Excerpt:
BERLIN, March 30 (Reuters) – A special commission presented proposals on Monday to cap rapidly growing costs in Germany’s statutory health insurance system as Chancellor Friedrich Merz’s government began a drive to agree a package of tax and welfare reforms in coming months.
Rising health costs have already created a shortfall in the statutory health insurance system which the commission said would reach 15.3 billion euros ($17.53 billion) next year unless action is taken.
It said that without measures to contain costs, the shortfall would more than double by the end of the decade to reach around 40 billion euros in 2030.
Containing the rise in statutory health insurance costs, which are shared by workers and employers, is seen as a central pillar of Merz’s drive to lift Germany’s sluggish economy by cutting costs and bureaucratic obstacles for companies.

Supplied material:
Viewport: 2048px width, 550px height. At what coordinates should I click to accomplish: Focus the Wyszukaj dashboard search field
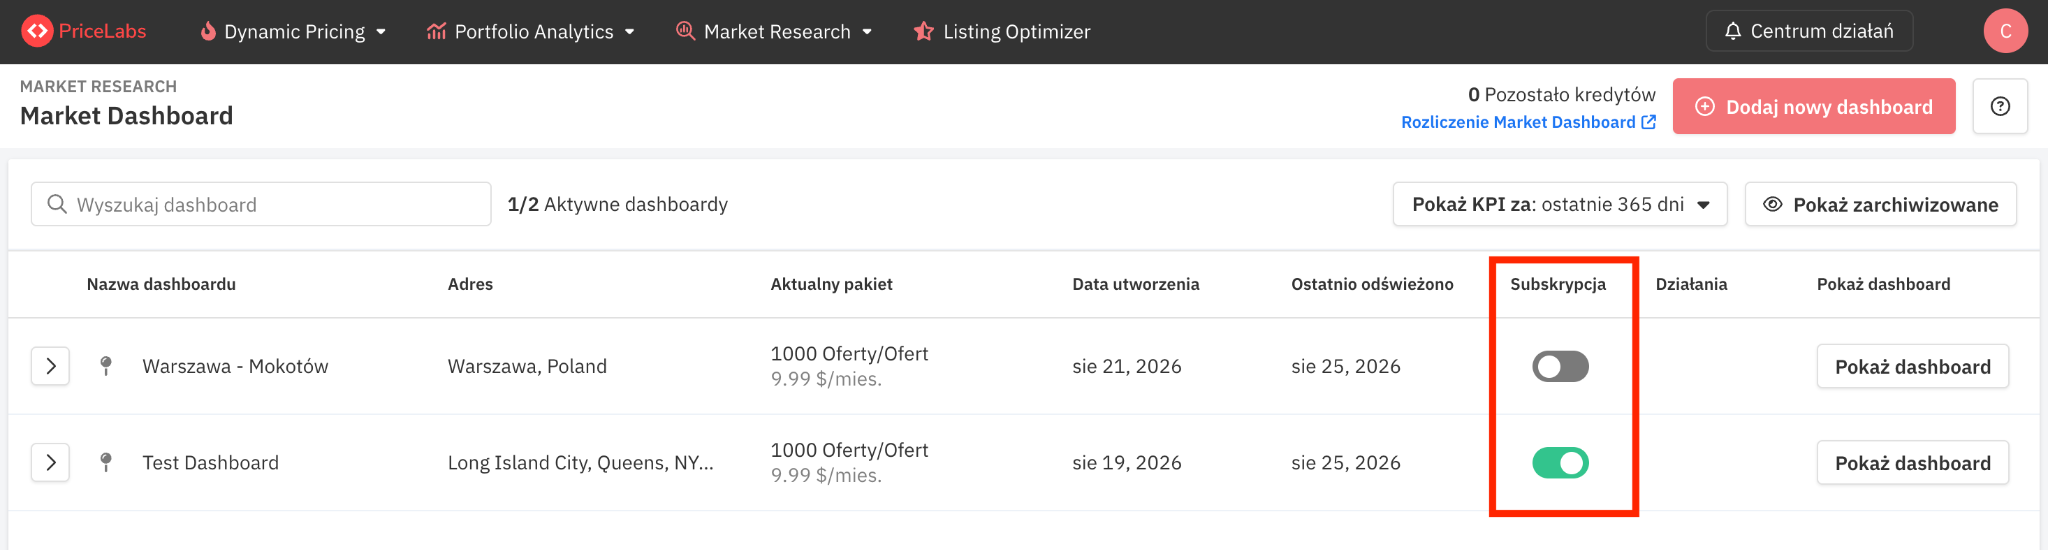point(261,204)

What this exercise asks:
1: Write out the passage of the news report on German health insurance costs from "BERLIN, March 30" up to and including "action is taken.".
2: Extend the Reuters report on Germany's health insurance shortfall with the next few sentences, picking up after its final sentence.

Answer set:
1:
BERLIN, March 30 (Reuters) – A special commission presented proposals on Monday to cap rapidly growing costs in Germany’s statutory health insurance system as Chancellor Friedrich Merz’s government began a drive to agree a package of tax and welfare reforms in coming months.
Rising health costs have already created a shortfall in the statutory health insurance system which the commission said would reach 15.3 billion euros ($17.53 billion) next year unless action is taken.

2:
Health Minister Nina Warken said the commission’s proposals would form the basis for legislation which should be approved by cabinet in July.
The report presented on Monday includes a range of proposals aiming to restrain spending by tightening controls on remuneration for treatment, limiting pharmaceutical and hospital costs and ensuring that any spending increases were matched by corresponding revenue increases.
It also recommended higher taxes on tobacco, alcohol and sugary drinks as well as funding healthcare costs for recipients of basic income support from the federal budget.